ОТРЫВОК.
---*---

Фантики - [5]

Шрифт
Интервал

Государственная Третьяковская

галерея, Москва


По утрам я чувствовал себя как Афанасий Никитин, по вечерам – как Садко Богатый гость. Обильное чудесами путешествие не оставляло меня без экзотики ни на час. Я медитировал под деревом бодхи, где Будда произнес первую проповедь. В его родном городе свирепые бабуины швыряли в меня плоды и сучья. Я катался на слонихе-ровеснице по розовому Джайпуру. В Бенаресе я видел, как паломники душистой веточкой чистят зубы, зачерпывая воду из Ганга (мимо проплывали плоты с полусожженными трупами). Я побывал на похоронах знатного гурка (за гробом несли британские ордена и кривой кинжал покойника). Приносил жертву (голубя) в непальском храме Кали. Пил мутное пиво-чанг с шерпами. Видел тигров-альбиносов в саду раджи. В Дели я подружился с сикхом, в Агре встретил бога, в пустыне ел акриды. Но когда эта часть Азии показалась мне исчерпанной, наиболее утонченный из моих гидов сказал, что безумие – уезжать домой, не увидав жемчужину Индостана: заповедник с самыми редкими животными всех тропиков. Не устояв, я нанял машину с шофером (иностранцам не позволяют водить, чтобы сдуру не задавили корову). Мы выехали на рассвете, как только освободилась дорога, на которой ночевали нищие. Но и без них езда была нелегкой – за городом асфальт кончился, и машина постоянно застревала – то в пробках, то в канавах. Измученные тряской, мы добрались до цели лишь к вечеру. Спешившись у высоких ворот, мы молча прошли немалый остаток пути по тропе с колючками. На берегу полноводного по зимнему времени ручья проводник показал мне знаком, куда смотреть. Но я ничего не видел, пока он не одолжил мне артиллерийский бинокль с насадкой для ночного видения. Справившись с незнакомой оптикой, я наконец заметил небольших черных птиц, летающих над саванной. Тут, уже не справившись с восторгом, егерь в чалме шепнул мне в ухо: “Грачи прилетели!”

Грачи и в самом деле интересные птицы. Согласно писаниям орнитологов, их отличает упрямство. Выбрав себе жилье, они остаются ему верны, что бы ни делали люди и хищники.

---*---

ПРЕДСТАВЛЕННЫЕ ДАННЫЕ.
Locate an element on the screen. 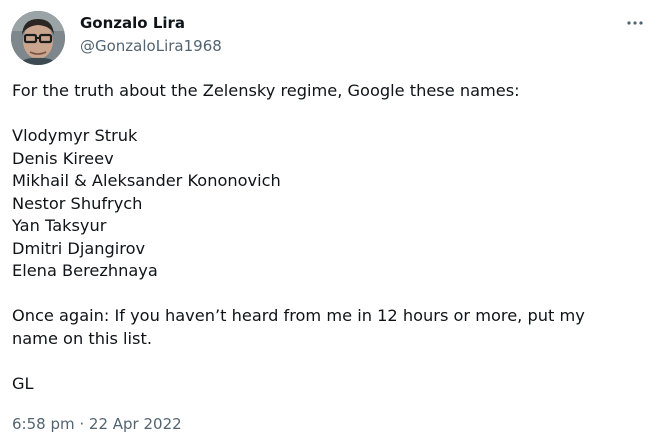  author-block: Gonzalo Lira @GonzaloLira1968 is located at coordinates (151, 34).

---*---

ЗАДАНИЯ ДЛЯ РЕШЕНИЯ.
**A)** С кем рассказчик подружился в Дели, согласно отрывку о путешествии по Индии?
**B)** Напишите продолжение отрывка о путешествии по Индии и грачах, начиная сразу после его последнего предложения.

РЕШЕНИЯ ЗАДАНИЙ.
**A)** С сикхом.

**B)**
“Когда Лейпцигская городская дума, – пишет Брем, – решила избавиться от грачей, в изобилии поселившихся на соседних тополях, в дело пустили стрелков и вооруженную силу. Ничего не добившись, перед птицами развернули кроваво-красное революционное знамя. Красные флаги, – продолжает не без удовольствия классик, – весело трепетали по ветру под гнездами грачей, на страх и ужас всех мирных граждан, но грачи не побоялись подозрительного красного цвета”. России, однако, грачи нравятся, ибо они двигаются вместе с любимой народом весной, покрывая в день столько же, сколько она: 50 километров. Возможно, поэтому, когда поздним ноябрем 1871 года, накануне долгой петербургской зимы, в Академии художеств открылась первая выставка передвижников, ее душой безоговорочно признали картину Саврасова. В каталоге она называлась с подчеркивающим неизбежность весны радостным восклицательным знаком: “Грачи прилетели!”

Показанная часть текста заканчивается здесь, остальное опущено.